Radyoaktif maddelerin yaymış olduğu elektronlar; toprağa, havaya, suya, bitkilere; bitkilerden de besin zinciri yoluyla insanlara, hayvanlara çok kolay ve çok hızlı bir şekilde geçerek radyoaktif kirliliğin en tehlikelisini oluşturur. Radyoaktif maddeler, elektron yayma özelliklerini kaybetmeden toprakta ve suda uzun yıllar kalabilir. Örneğin 1986 tarihinde Çernobil Nükleer Santralinde meydana gelen kazada birçok radyoaktif madde, geniş alanlara yayılmıştır. Nükleer sızıntı; çok sayıda ülkenin tarım arazisini, burada yetişen ürünleri, bu ürünlerle beslenen insan ve hayvanların sağlığını olumsuz yönde etkilemiştir. Bu durum uzun yıllar etkisini göstermiştir. Örneğin ülkemizde Karadeniz Bölgesi, Çernobil kazasındaki nükleer sızıntının olumsuz sonuçlarını hâlen yaşamaktadır.

Ses kirliliği, rahatsız edici ve sağlığı olumsuz etkileyici ses biçimi olarak tanımlanır. Ulaşım araçları, endüstri kuruluşları ve eğlence araçları tarafından meydana getirilen rahatsız edici sesler bu kirliliğin temel ögelerini oluşturur.

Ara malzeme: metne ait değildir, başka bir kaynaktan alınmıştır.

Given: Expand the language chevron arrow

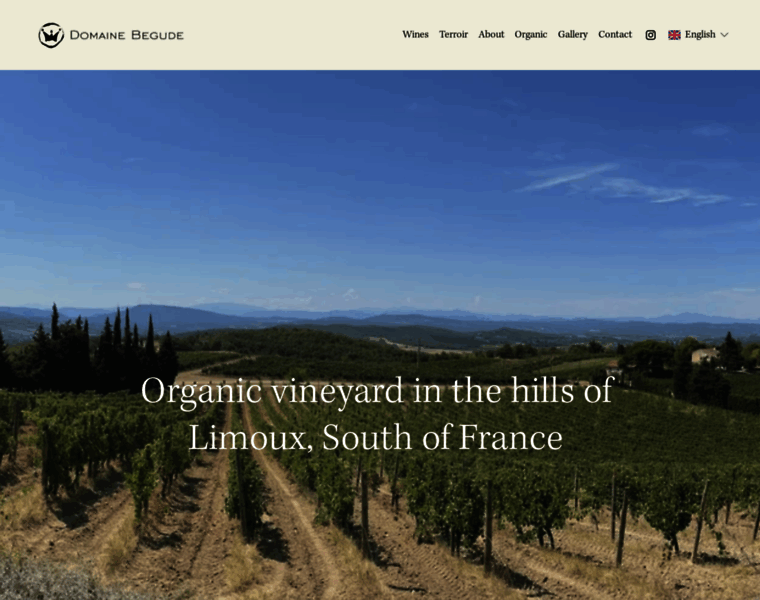Looking at the screenshot, I should (x=724, y=35).
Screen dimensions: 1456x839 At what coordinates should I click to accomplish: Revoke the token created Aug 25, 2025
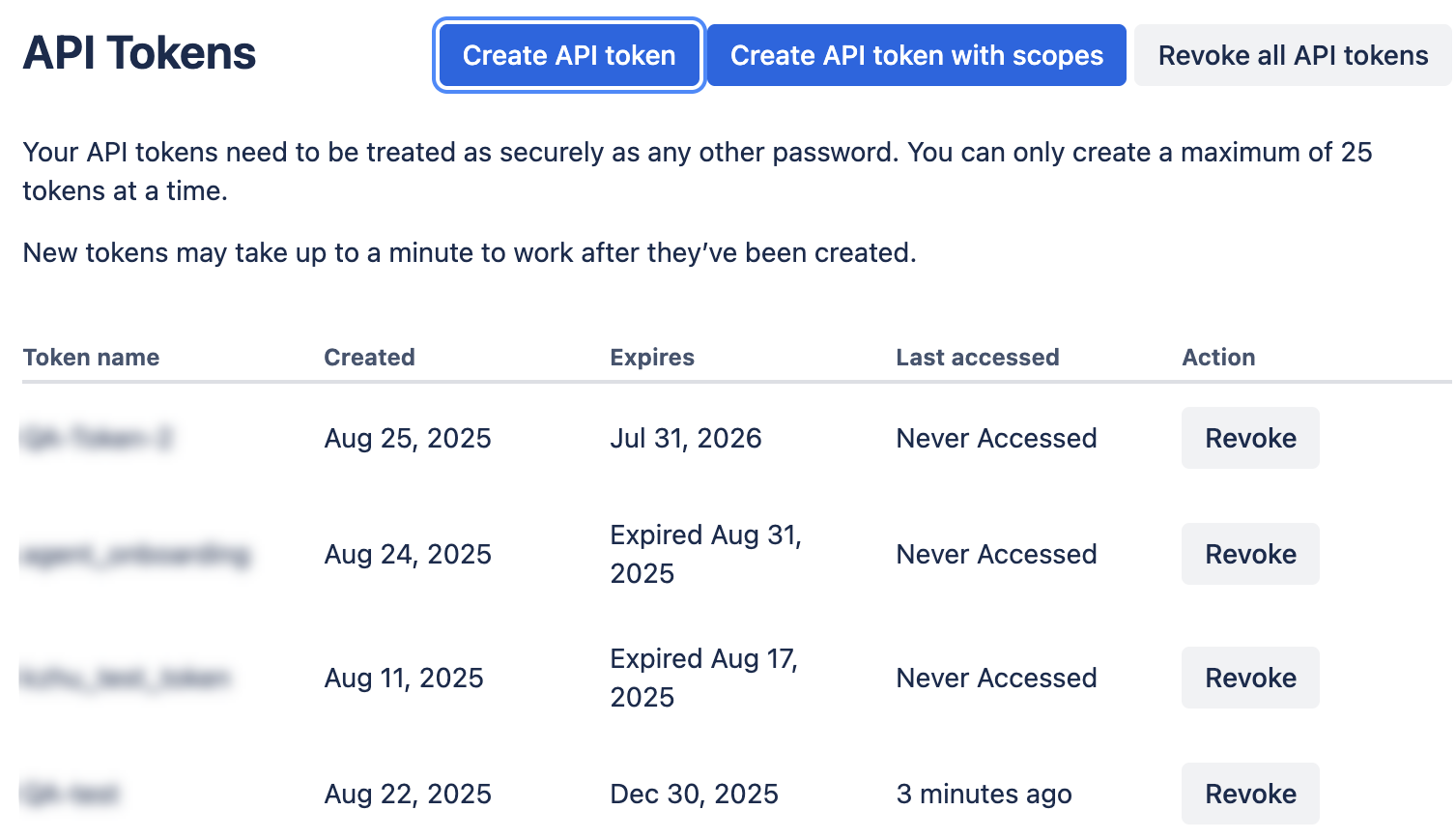pos(1250,439)
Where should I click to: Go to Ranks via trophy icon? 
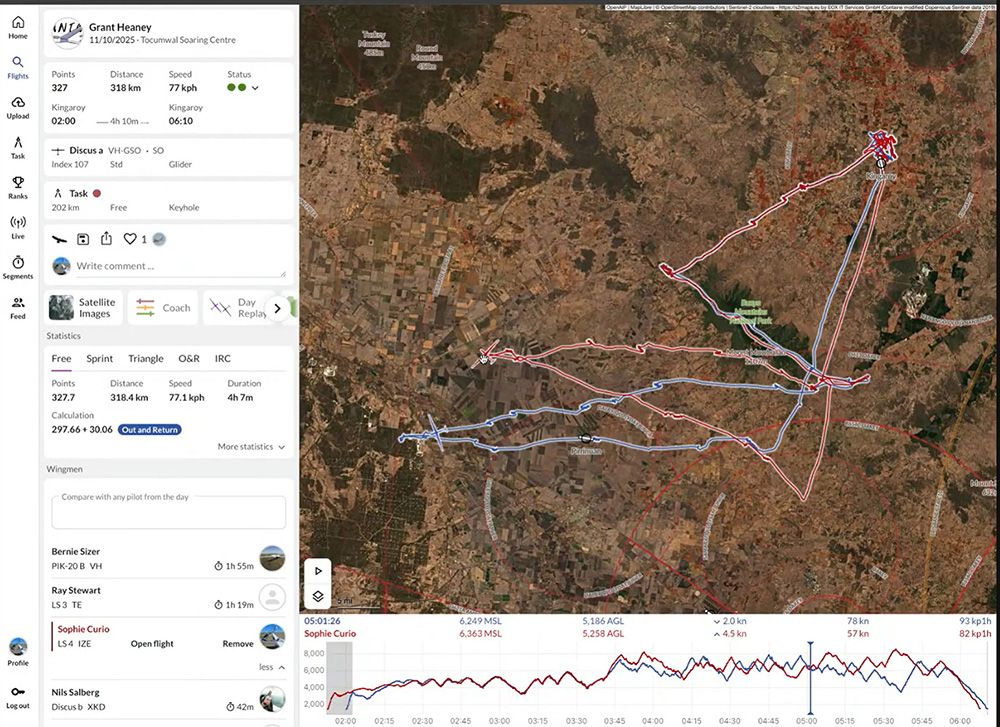click(18, 187)
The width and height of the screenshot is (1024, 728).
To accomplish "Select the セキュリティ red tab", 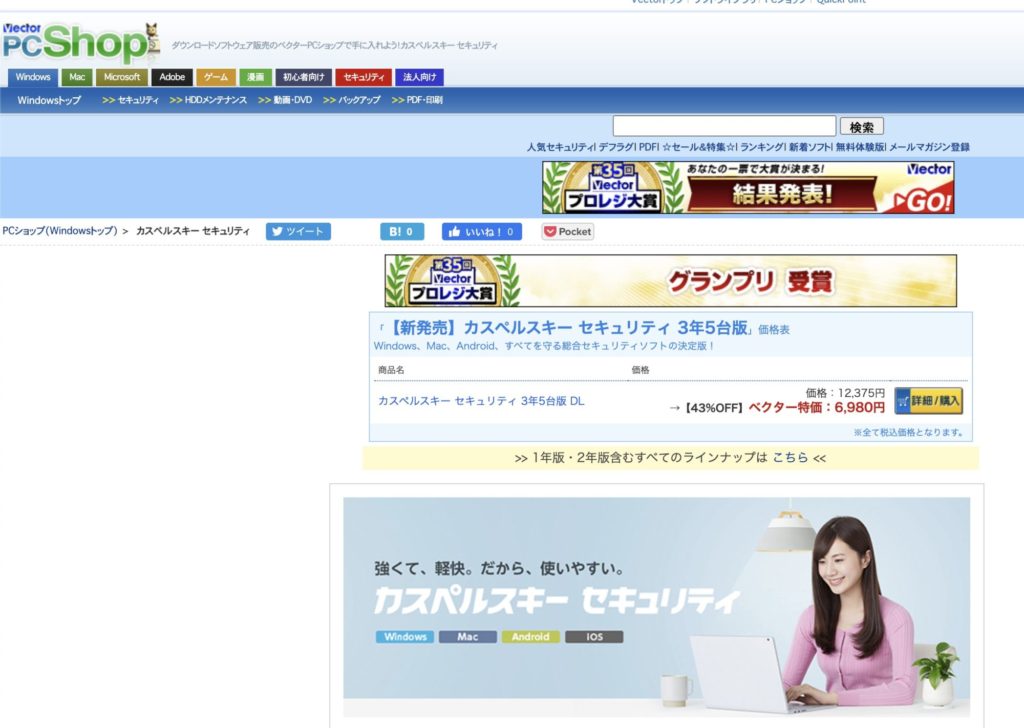I will pos(361,77).
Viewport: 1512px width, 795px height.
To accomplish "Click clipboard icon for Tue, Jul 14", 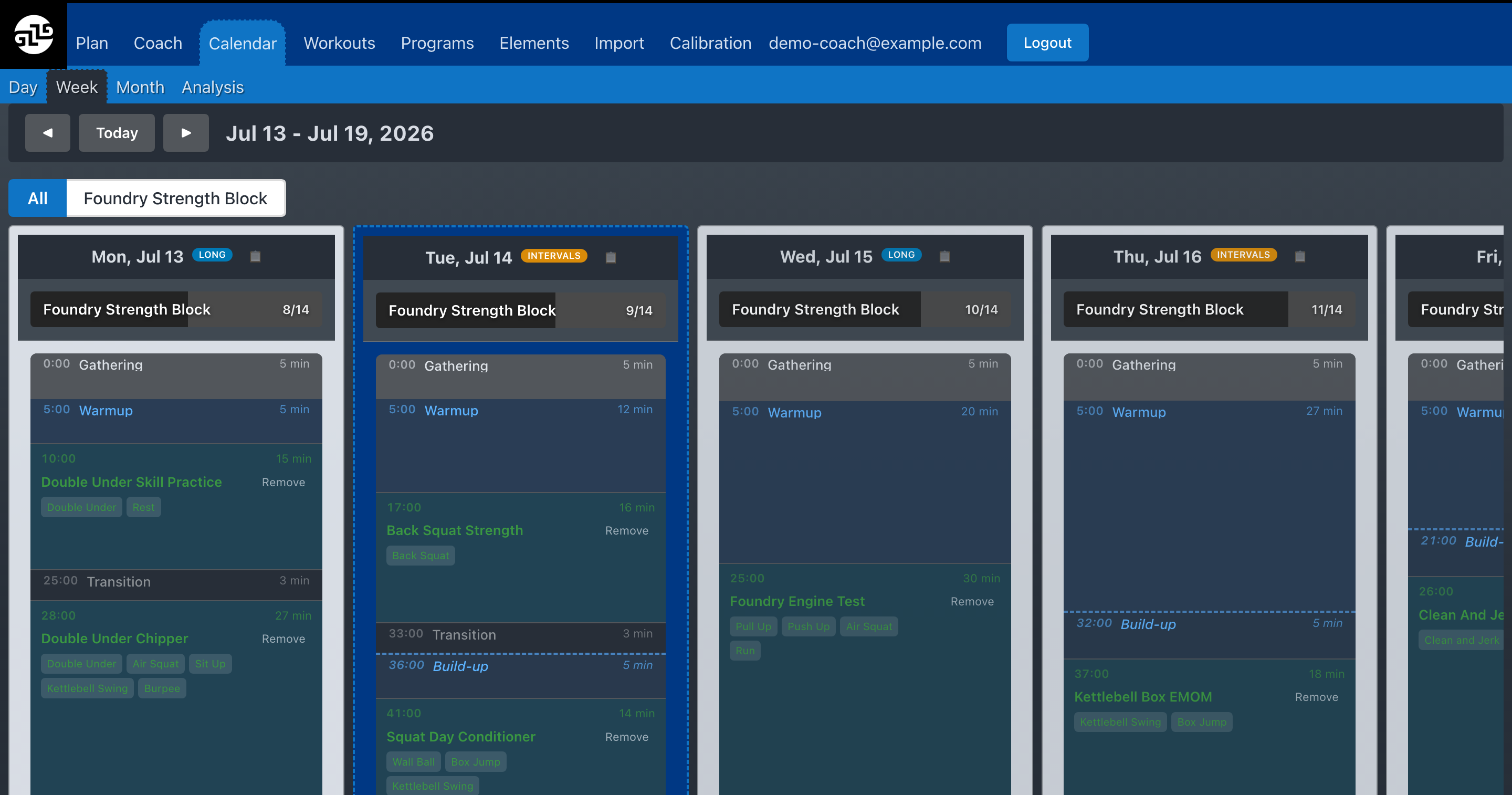I will coord(611,257).
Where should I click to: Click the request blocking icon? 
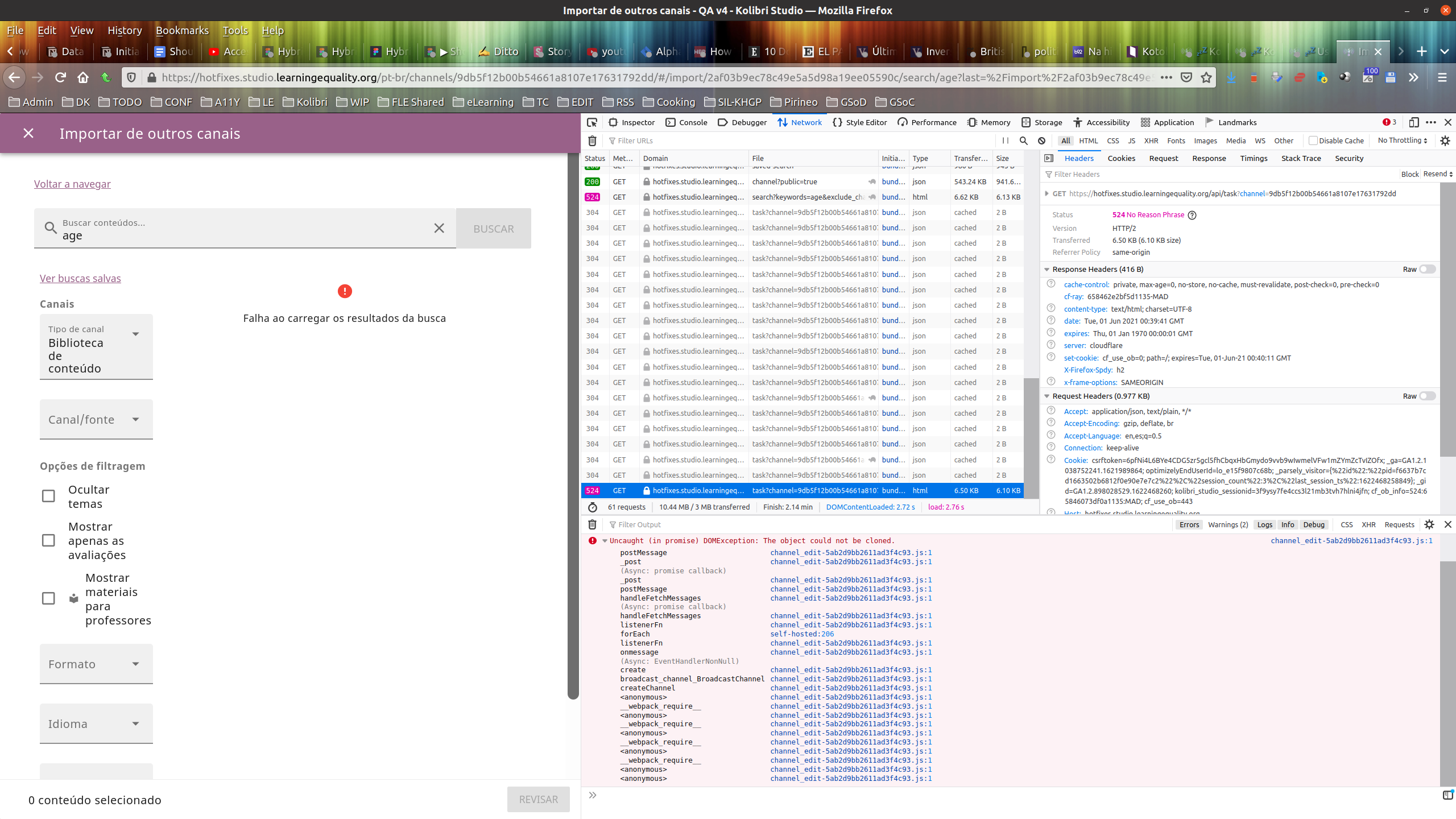pyautogui.click(x=1041, y=140)
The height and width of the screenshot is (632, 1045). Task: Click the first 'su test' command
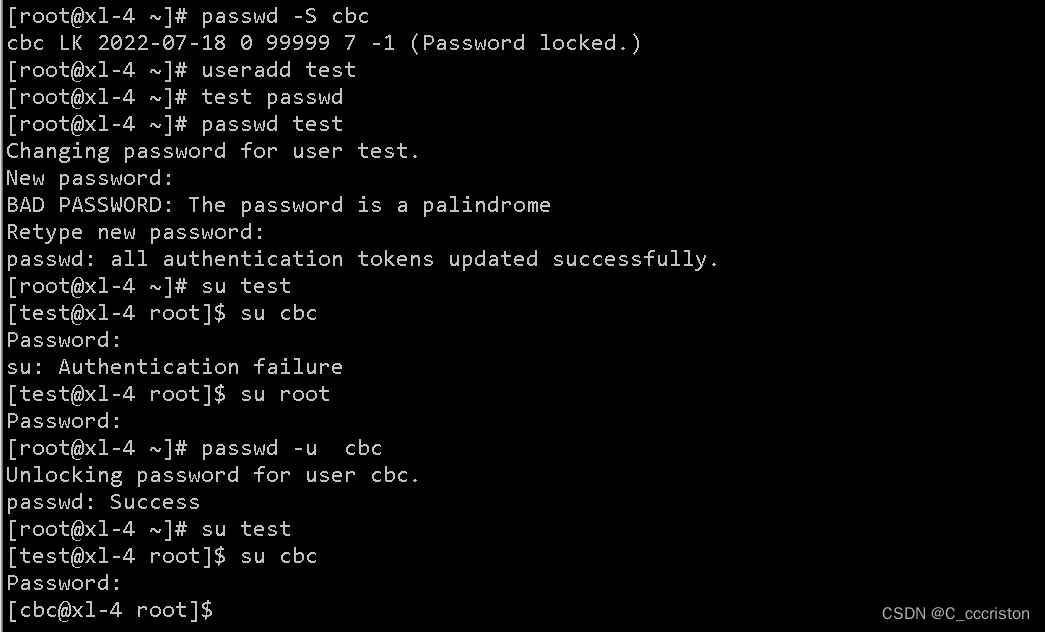click(x=246, y=286)
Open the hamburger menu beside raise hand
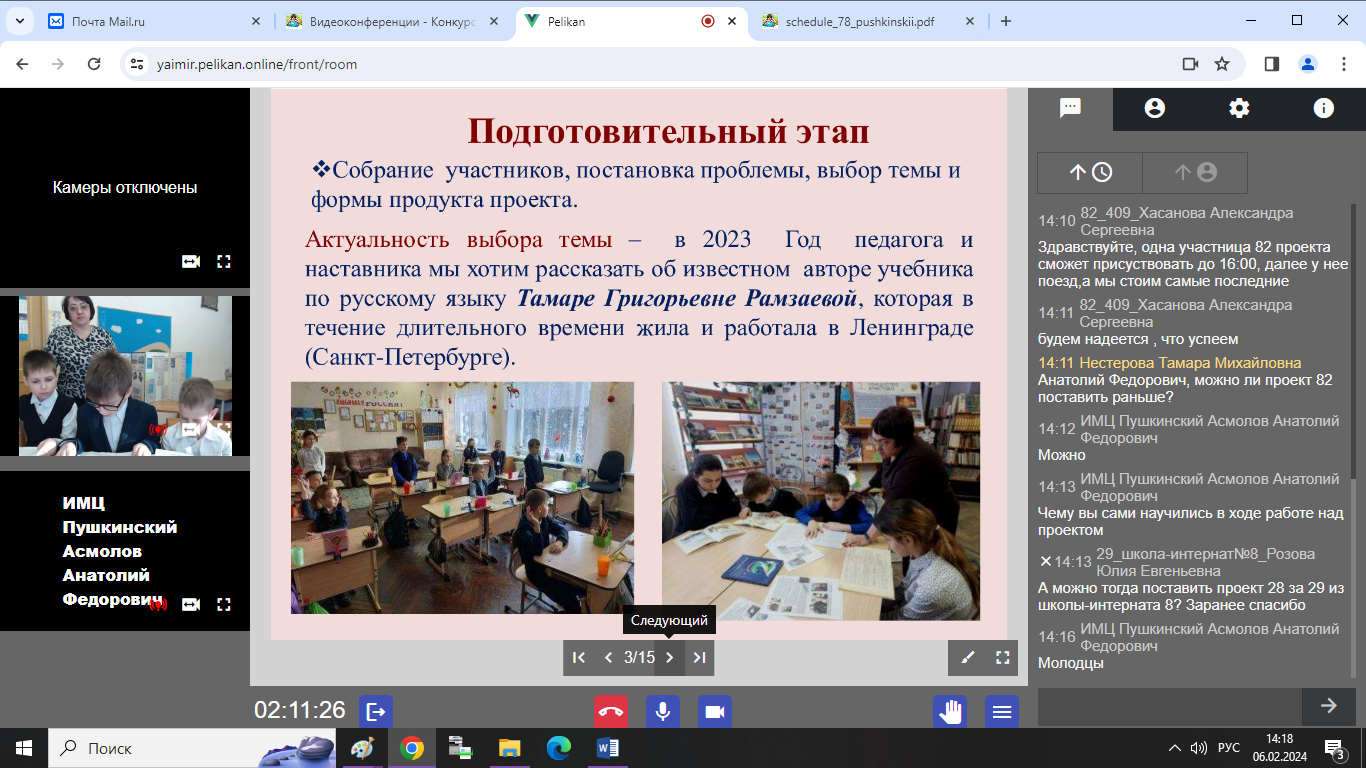This screenshot has width=1366, height=768. (1001, 711)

Gürültü; insanlarda fiziksel, fizyolojik ve psikolojik rahatsızlıklar meydana getirir. Kılcal damarların daralmasına, kan basıncının artmasına, kalp atışı, kan dolaşımı ve solunum rahatsızlıklarının meydana gelmesine neden olabilir. Dikkat eksikliğine neden olarak iş gücü verimini düşürebilir. Mide hastalıklarına, işitme kayıplarına, hormon dengesizliklerine ve kas gerilmelerine neden olabilir.

Gürültüyü azaltmak için birtakım teknik önlemler alınabilir: Ses geçirmeyen izolasyon maddelerinin bina yapımında kullanılması, gürültülü araçlara yerleşim yerlerinden uzak bölgelerde yol verilmesi, sesi absorbe eden sistemlerin geliştirilmesi vb. Ayrıca ağaç yapraklarının ses dalgalarını belirli oranda emme özelliği olduğundan birçok ülkede “Gürültüden Korunma Ormanları” oluşturulmuştur.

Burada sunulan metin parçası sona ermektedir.